Stored data =>

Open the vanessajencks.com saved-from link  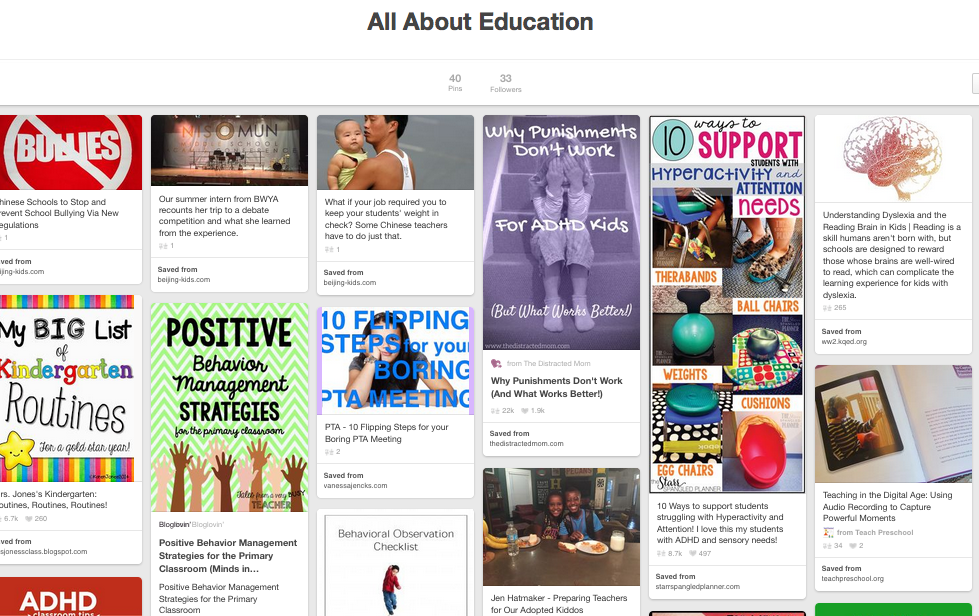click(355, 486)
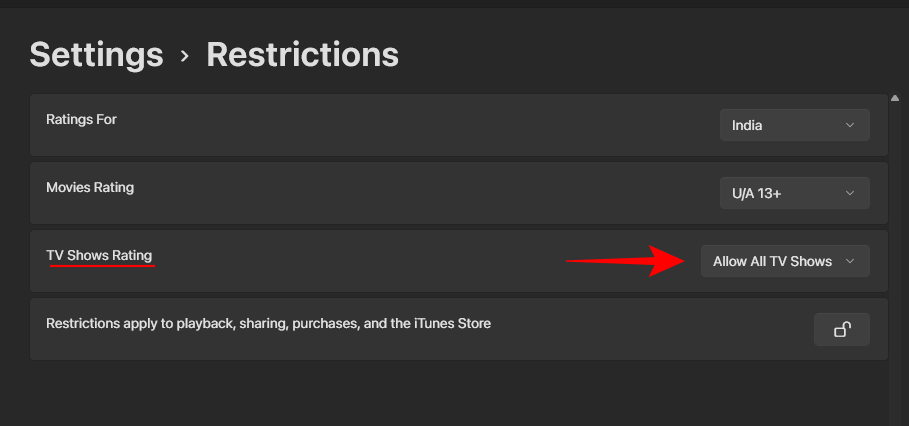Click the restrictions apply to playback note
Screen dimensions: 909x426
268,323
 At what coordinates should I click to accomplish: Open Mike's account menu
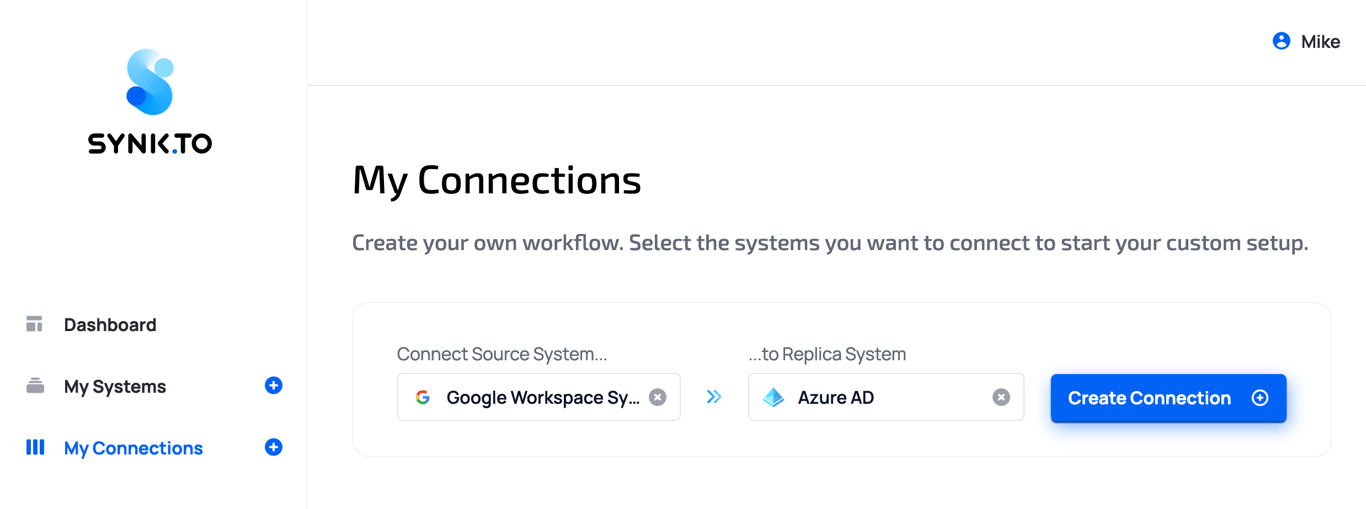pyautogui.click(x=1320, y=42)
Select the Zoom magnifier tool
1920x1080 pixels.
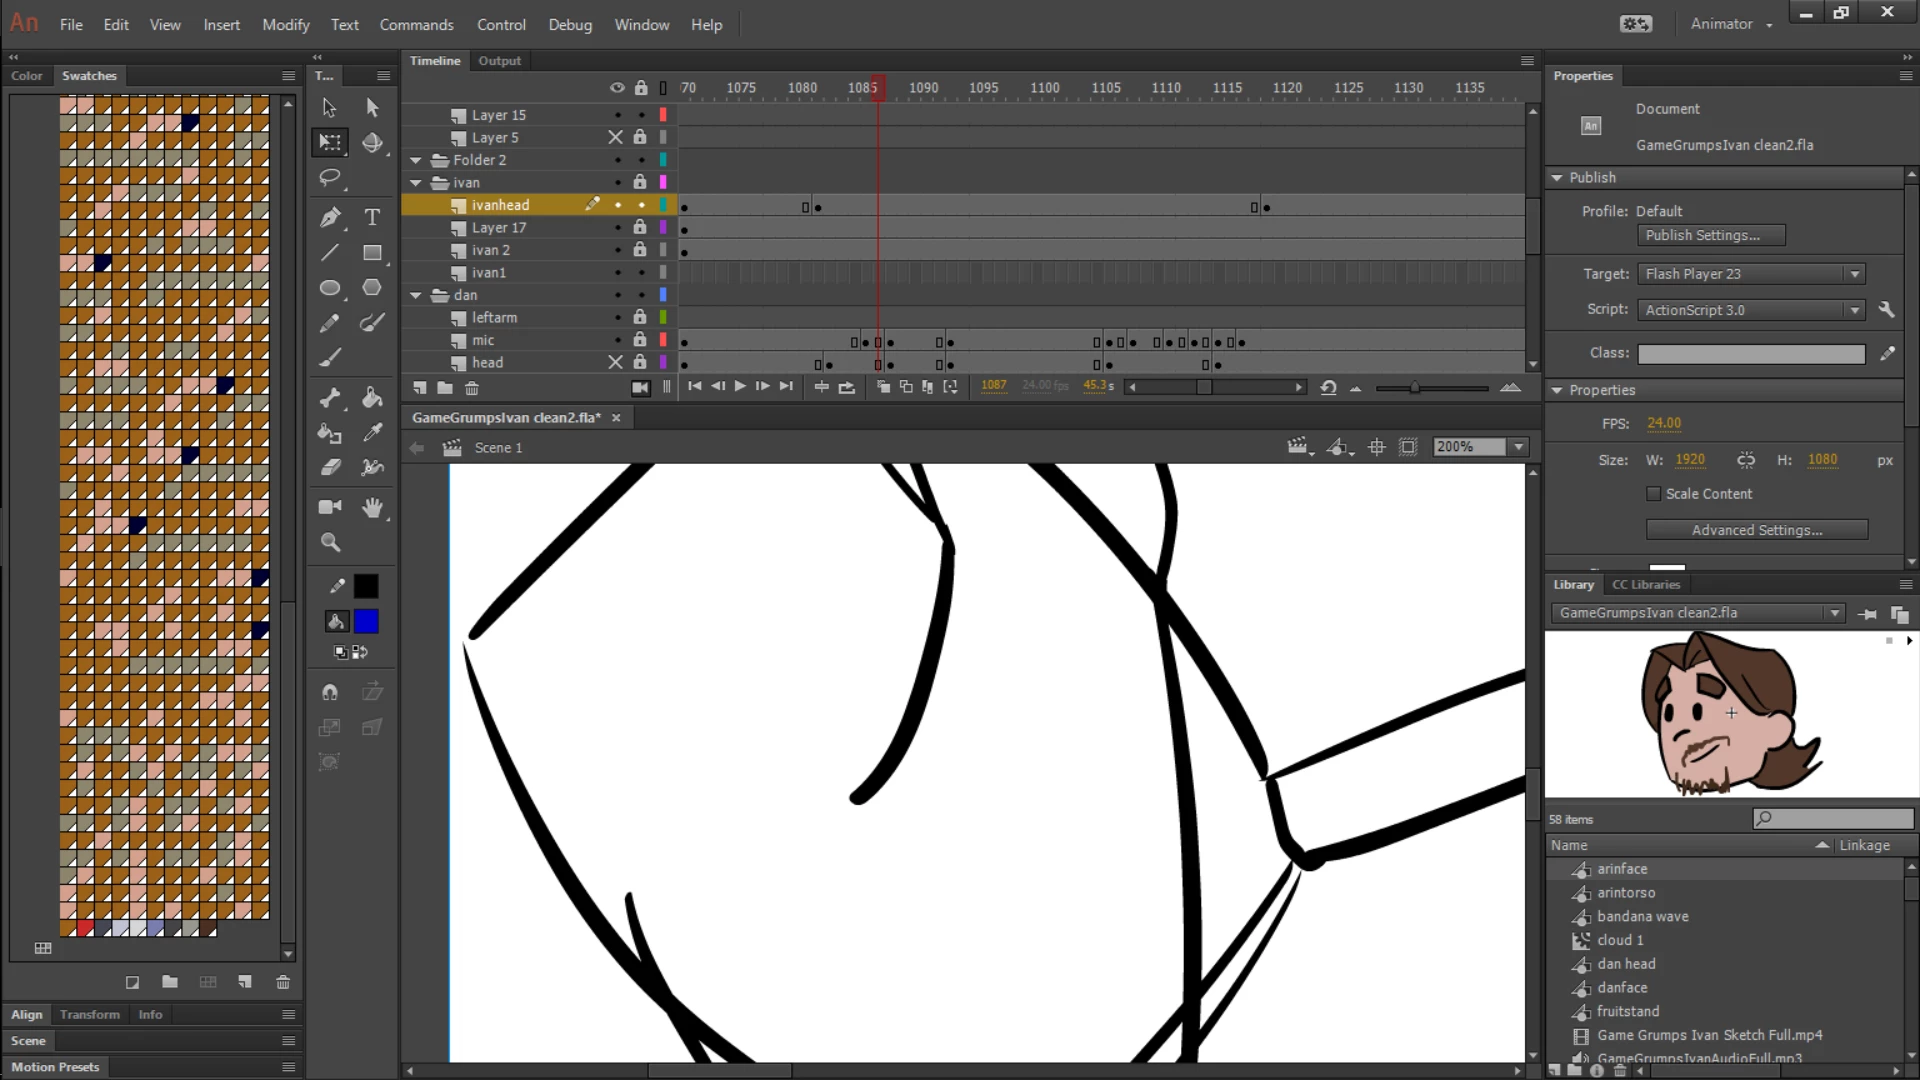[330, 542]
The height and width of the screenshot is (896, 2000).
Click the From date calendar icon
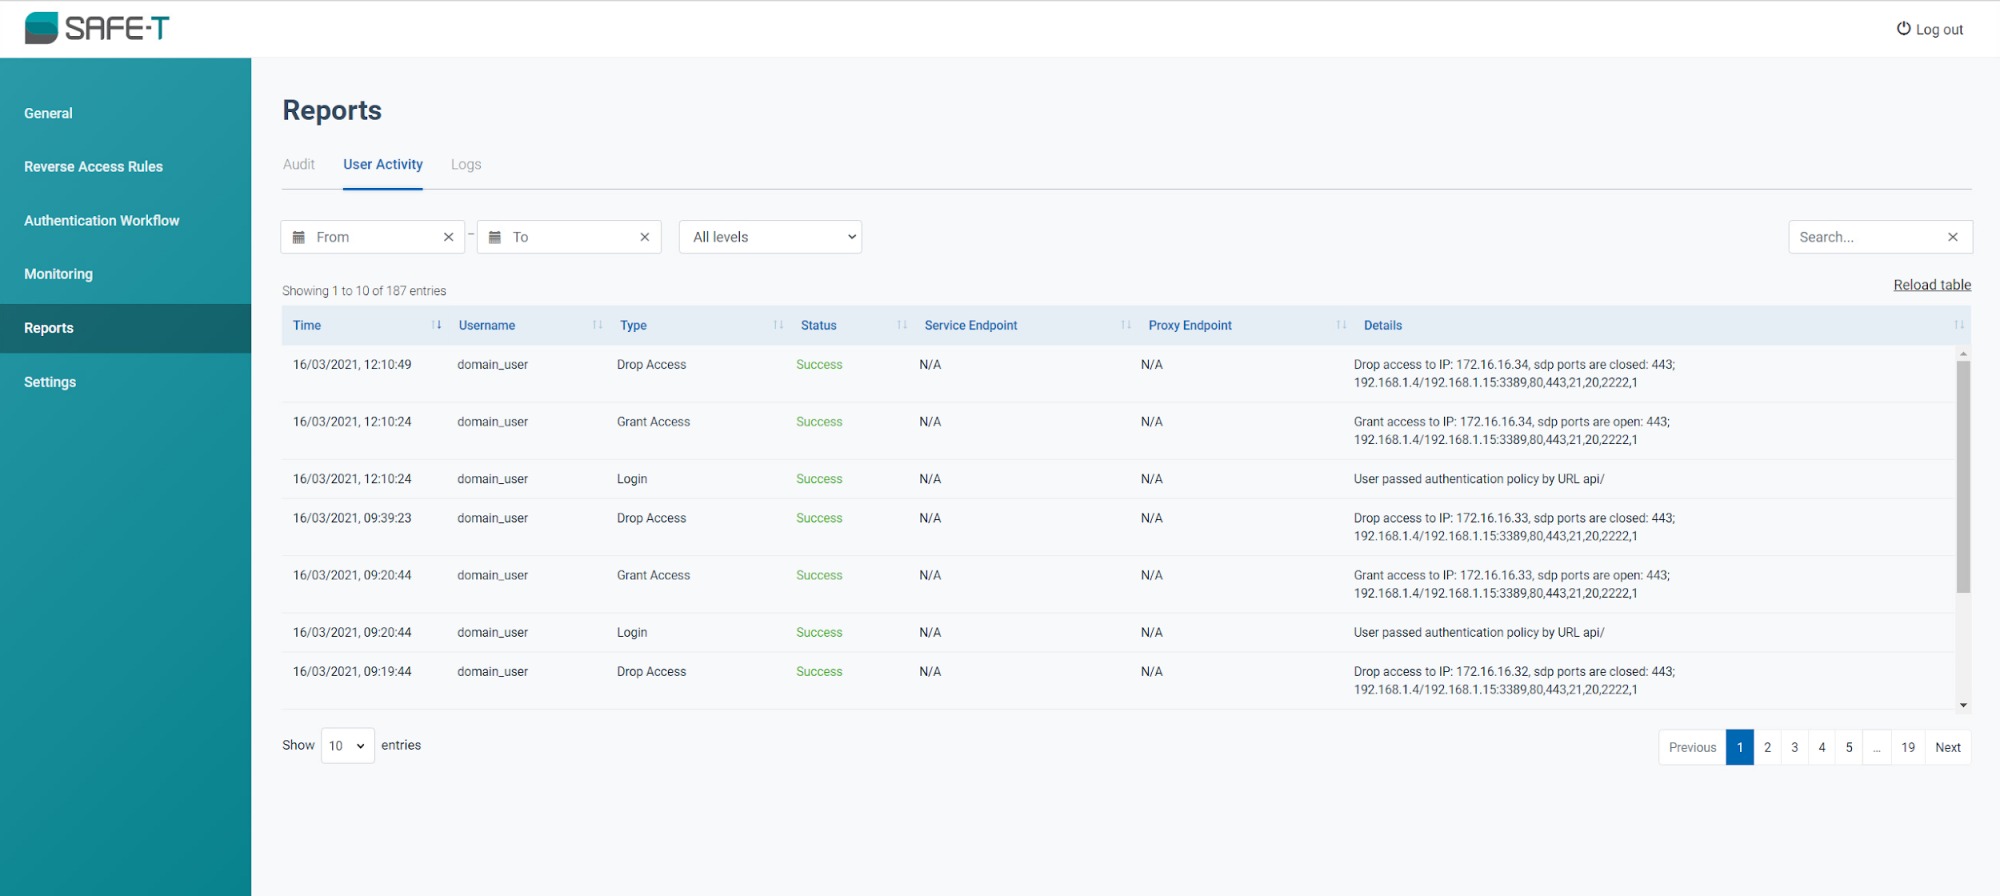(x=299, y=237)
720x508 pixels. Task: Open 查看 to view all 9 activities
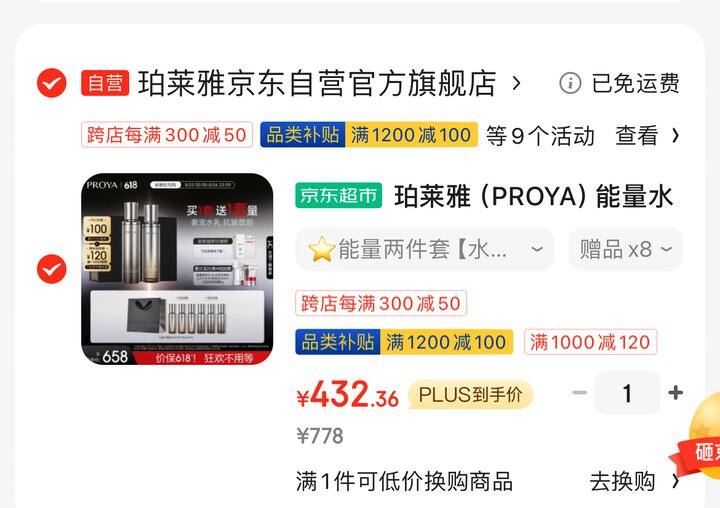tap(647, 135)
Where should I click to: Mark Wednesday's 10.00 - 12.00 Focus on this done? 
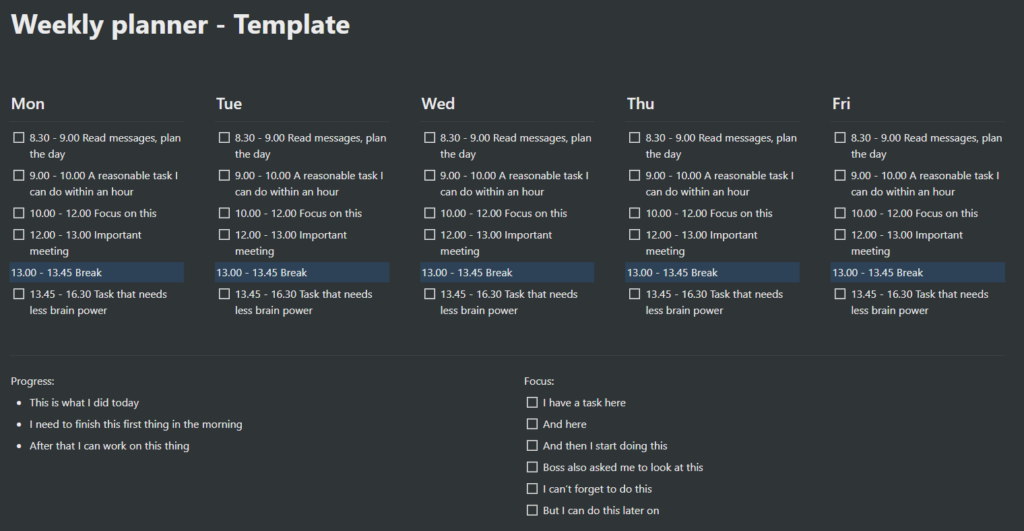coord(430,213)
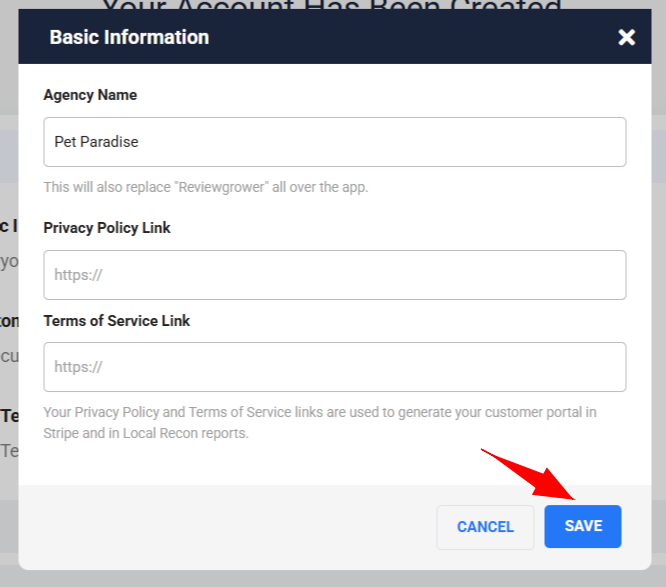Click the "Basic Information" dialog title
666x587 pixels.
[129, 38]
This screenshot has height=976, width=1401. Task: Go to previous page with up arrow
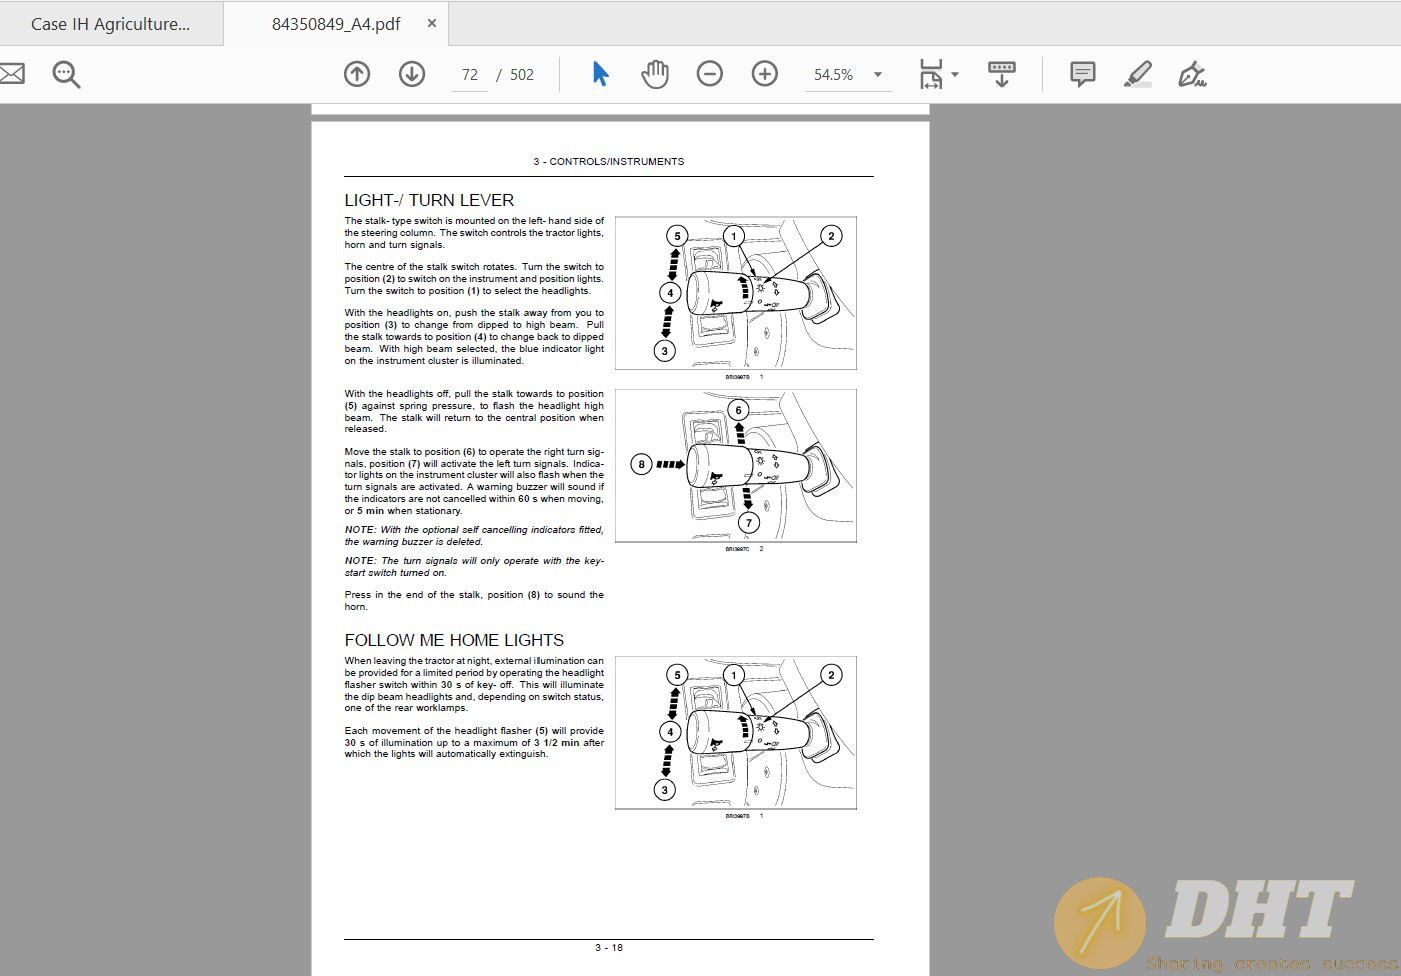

Directions for this task =>
Write out, word for word, everything from the line containing "Where should I" down to the end of the items. Leave the pictures out of your answer.

Written response =>
Where should I click to: Mark Wednesday's 10.00 - 12.00 Focus on this done? 
coord(430,213)
Click the "Basic Information" dialog title
666x587 pixels.
[129, 38]
This screenshot has height=976, width=1401. Task: Go to previous page with up arrow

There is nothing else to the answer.